Daniel Kilkelly (Digital Spy) viewed the Road Trip webisodes and observed David as "less confident and a whole lot more insecure" than Leo. He added that the character appeared to have a bigger conscience than his twin. Annabel Ross of The Canberra Times said that Neighbours used "some refreshingly real terminology" when David and Paige discussed his sexuality. She added that she could never imagine the same conversation being screened on rival soap opera Home and Away. Lewis Corner (Gay Times) said that "our temperature has suddenly soared" following David's introduction to the show. The character's sexuality storyline also re-engaged his attention to the show. Sandra Powell writing for What's on TV believed that David had been "a man on a mission" from the beginning in his quest to find his father. Writing for Stuff.co.nz, Kerry Harvey said "the twins are starkly different in personality with David a doctor with a social conscience, while Kano's Leo is a shameful opportunist." A writer from Soap World said "ever since the mysterious Tanaka brothers arrived in Erinsborough questions about David’s love life have been swirling." They added that David and Aaron's scenes were "fraught with tension".

Anthony D. Langford often scrutinised the character in his weekly TVSource Magazine column.
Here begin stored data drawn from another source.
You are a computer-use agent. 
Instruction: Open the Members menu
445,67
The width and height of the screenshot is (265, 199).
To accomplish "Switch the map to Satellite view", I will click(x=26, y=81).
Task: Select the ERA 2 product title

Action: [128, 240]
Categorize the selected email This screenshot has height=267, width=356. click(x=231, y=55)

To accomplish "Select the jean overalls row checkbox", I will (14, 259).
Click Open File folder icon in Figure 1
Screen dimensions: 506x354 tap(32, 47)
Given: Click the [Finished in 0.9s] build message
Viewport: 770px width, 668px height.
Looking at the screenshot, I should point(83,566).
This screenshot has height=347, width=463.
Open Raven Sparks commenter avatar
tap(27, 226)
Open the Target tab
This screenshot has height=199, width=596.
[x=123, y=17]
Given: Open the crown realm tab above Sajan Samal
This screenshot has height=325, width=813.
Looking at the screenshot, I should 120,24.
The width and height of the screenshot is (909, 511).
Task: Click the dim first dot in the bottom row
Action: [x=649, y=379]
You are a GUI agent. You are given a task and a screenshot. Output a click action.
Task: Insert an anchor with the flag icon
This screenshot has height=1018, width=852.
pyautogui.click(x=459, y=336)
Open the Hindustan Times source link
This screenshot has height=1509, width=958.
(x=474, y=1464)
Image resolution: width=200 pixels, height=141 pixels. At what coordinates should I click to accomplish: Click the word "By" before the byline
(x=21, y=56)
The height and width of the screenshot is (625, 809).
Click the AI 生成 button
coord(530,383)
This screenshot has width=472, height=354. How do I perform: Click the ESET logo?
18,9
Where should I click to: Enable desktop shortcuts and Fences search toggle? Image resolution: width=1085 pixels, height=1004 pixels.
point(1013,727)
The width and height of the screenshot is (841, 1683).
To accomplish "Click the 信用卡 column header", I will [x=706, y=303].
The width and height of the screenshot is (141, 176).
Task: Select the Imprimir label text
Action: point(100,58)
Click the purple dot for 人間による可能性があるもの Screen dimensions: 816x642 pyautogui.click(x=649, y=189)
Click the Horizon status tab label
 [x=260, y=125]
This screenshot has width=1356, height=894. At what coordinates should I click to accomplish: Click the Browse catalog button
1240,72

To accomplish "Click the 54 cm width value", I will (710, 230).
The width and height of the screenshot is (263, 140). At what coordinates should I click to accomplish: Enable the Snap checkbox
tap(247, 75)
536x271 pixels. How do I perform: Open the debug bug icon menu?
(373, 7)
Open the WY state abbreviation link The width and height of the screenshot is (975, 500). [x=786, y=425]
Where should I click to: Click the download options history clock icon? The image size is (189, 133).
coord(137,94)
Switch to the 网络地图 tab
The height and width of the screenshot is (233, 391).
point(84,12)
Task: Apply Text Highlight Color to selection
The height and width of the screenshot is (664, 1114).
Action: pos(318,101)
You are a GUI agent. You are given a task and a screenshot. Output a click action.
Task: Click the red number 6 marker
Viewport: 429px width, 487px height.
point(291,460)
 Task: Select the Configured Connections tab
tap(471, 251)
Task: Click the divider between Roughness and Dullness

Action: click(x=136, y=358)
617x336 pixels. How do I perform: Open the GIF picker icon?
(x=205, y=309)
He leveled criticism at Neighbours slow writing and development of David's paternity mystery, personality and relationships. He believed that David's sexuality story was too long-winded. When David began to regret posing as the father to Paige's child, the critic commented, "I'm glad as this story has dragged on long enough." Of David's paternity, the columnist opined that it was a story that became "bigger" as it progressed and appeared to be linked to the show's history. He added his hopes of the Tanaka's father being an important character to the show or it risked the storyline being aired for no reason.

He also took issue with David's possible romance with Aaron, opining that the two did not share enough screen-time to form a relationship. In addition he accused the show of missing out important scenes the two could have shared. Langford grew so tired of waiting that he later scathed "this show is dragging out Aaron and David getting together to the point of it being ridiculous." He also pondered whether Neighbours were intentionally avoiding the portrayal of gay male intimacy. Langford was also unsure David and Aaron were well matched. He branded David as an "okay" character lacking personality. He did not believe Aaron should be partnered with yet another "bland nice guy" such as David, as it risked writers being unable to create stories for the "dull coupling". In 2022, Sam Strutt of The Guardian compiled a feature counting down the top ten most memorable moments from Neighbours. Strutt listed David and Aaron's wedding as the eighth most memorable. Strutt branded it the show's most memorable wedding since the ceremony of Scott Robinson and Charlene Mitchell.